El ayudante, Morton Greer, asintió en silencio. Greer era un hombre muy extraño. Hablaba muy poco. Era de mediana edad; pero iba encorvado como un viejo. Durante la representación era un ayudante modelo. Después se emborrachaba terriblemente, aunque siempre sin pronunciar ni una palabra.
Obraba como si algo pesado le estuviera amenazando continuamente y tuviera necesidad de ahogar en alcohol los recuerdos. Llevaba dos años con Caprini, y este sabía absolutamente nada de él.
Trajo el café de la cocinita instalada detrás del escenario y Caprini le preguntó:
—¿Has oído de algún truco nuevo? Creo que tenemos los mejores de toda la competencia; pero me gustaría encontrar algo nuevo. Si alguien pudiera enseñarme alguno... ¡Hola! ¿Cómo ha entrado?
Greer volvióse para ver a quién hablaba Caprini.
Un hombre se hallaba en el umbral de la puerta, detrás de Greer. Era un tipo muy curioso. Delgado, alto, viejo. Los escasos y blancos cabellos le caían lacios por debajo del viejo sombrero de fieltro. Su cabeza era como la de una calavera con los ojos iluminados por extraños y ardientes fuegos. Su epidermis estaba fuertemente bronceada por el sol.
—¿Cómo ha entrado? —repitió Caprini— yo mismo cerré la puerta.
—Un truco —murmuró el hombre con voz temblorosa—. Soy capaz de abrir cualquier puerta. Si abrí la de usted fue para conseguir que me escuchase. Tengo un truco de ilusionismo que mostrarle.

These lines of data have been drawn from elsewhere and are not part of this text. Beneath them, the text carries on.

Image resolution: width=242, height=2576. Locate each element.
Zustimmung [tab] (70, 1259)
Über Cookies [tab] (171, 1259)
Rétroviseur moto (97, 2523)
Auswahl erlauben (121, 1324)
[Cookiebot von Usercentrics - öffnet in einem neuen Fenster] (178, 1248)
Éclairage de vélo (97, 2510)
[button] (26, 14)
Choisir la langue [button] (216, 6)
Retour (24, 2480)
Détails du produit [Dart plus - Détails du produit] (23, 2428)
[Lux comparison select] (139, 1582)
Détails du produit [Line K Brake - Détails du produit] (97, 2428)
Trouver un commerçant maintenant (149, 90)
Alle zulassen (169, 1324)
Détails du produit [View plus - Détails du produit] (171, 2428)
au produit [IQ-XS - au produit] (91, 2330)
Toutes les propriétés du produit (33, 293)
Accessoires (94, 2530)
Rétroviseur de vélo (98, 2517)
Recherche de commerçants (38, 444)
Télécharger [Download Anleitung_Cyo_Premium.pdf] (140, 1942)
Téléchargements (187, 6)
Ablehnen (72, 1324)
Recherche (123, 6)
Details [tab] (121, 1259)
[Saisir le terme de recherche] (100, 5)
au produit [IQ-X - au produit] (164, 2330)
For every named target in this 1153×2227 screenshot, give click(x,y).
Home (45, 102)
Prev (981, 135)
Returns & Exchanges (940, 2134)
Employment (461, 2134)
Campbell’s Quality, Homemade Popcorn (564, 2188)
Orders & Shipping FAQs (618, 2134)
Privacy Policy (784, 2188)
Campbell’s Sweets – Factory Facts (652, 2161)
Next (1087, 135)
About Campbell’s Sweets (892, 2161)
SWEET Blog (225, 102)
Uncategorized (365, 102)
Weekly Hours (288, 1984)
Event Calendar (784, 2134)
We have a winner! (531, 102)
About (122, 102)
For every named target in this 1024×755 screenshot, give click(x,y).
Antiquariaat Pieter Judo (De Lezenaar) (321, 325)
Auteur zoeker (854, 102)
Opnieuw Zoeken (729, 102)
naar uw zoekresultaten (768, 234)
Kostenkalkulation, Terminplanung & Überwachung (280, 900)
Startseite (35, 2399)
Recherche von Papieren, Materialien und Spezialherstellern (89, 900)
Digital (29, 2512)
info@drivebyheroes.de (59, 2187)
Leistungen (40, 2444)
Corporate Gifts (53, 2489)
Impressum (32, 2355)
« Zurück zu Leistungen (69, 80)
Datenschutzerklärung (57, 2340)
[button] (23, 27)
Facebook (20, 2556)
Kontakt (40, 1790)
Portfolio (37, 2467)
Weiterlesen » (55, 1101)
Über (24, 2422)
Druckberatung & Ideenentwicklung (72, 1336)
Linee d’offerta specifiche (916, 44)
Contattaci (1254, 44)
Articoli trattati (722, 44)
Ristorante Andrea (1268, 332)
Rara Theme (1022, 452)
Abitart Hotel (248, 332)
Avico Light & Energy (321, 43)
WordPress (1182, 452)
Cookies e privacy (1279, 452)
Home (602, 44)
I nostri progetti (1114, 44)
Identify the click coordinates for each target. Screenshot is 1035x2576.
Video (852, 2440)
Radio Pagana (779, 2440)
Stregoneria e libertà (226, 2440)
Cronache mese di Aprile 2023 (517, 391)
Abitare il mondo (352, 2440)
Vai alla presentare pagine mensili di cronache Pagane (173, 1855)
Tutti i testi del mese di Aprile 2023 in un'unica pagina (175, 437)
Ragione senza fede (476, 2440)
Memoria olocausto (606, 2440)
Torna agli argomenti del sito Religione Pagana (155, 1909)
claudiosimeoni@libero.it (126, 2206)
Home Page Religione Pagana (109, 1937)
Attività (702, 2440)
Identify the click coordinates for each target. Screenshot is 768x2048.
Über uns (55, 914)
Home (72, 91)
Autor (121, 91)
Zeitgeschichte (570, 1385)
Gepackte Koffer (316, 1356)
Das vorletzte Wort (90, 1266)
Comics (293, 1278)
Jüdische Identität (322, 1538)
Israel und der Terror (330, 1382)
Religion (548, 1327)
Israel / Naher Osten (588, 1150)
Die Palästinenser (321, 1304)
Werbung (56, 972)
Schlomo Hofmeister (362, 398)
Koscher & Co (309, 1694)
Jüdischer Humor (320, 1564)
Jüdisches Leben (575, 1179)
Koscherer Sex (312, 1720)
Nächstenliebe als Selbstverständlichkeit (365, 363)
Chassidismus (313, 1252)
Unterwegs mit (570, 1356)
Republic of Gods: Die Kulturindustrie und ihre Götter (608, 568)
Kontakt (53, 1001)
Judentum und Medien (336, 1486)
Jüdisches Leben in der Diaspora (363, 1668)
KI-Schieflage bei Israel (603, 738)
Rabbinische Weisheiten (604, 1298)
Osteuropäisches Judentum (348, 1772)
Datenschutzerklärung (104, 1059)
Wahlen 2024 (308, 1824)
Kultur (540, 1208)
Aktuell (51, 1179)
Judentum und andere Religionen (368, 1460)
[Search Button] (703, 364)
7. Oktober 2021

Caprini frunció el entrecejo. Donde quiera que fuese le asaeteaban los locos que deseaban enseñarle algún truco nuevo.
—¿Quién es usted? —preguntó Caprini.
—Eso no tiene importancia.
—¿Cómo ha sabido que yo estaba aquí?
—Le estaba esperando. Llevo varias semanas esperando a usted y a su ayudante.
Sin saber por qué, Caprini miró a su ayudante. Este tenía la mirada fija en el visitante y permanecía como sumido en un trance hipnótico.
—Hipnotizado —sonrió Caprini, mirando a Greer. El famoso ilusionista ya no estaba furioso—. Ha trabajado usted muy limpiamente. Me ha estado mirando y, sin hacer ni un pase, ha hipnotizado a mi ayudante. ¡Magnífico!
—Muchas gracias.
En la voz del hombre había cierta ironía.
—Podría explicarle que su ayudante no se encuentra hipnotizado vulgarmente. Puede ver y comprender cuanto ocurre a su alrededor. Puede comprender todo lo que decimos; pero le es imposible moverse. ¿No es cierto, amigo mío?
Miró fijamente a Greer, y este devolvió la mirada.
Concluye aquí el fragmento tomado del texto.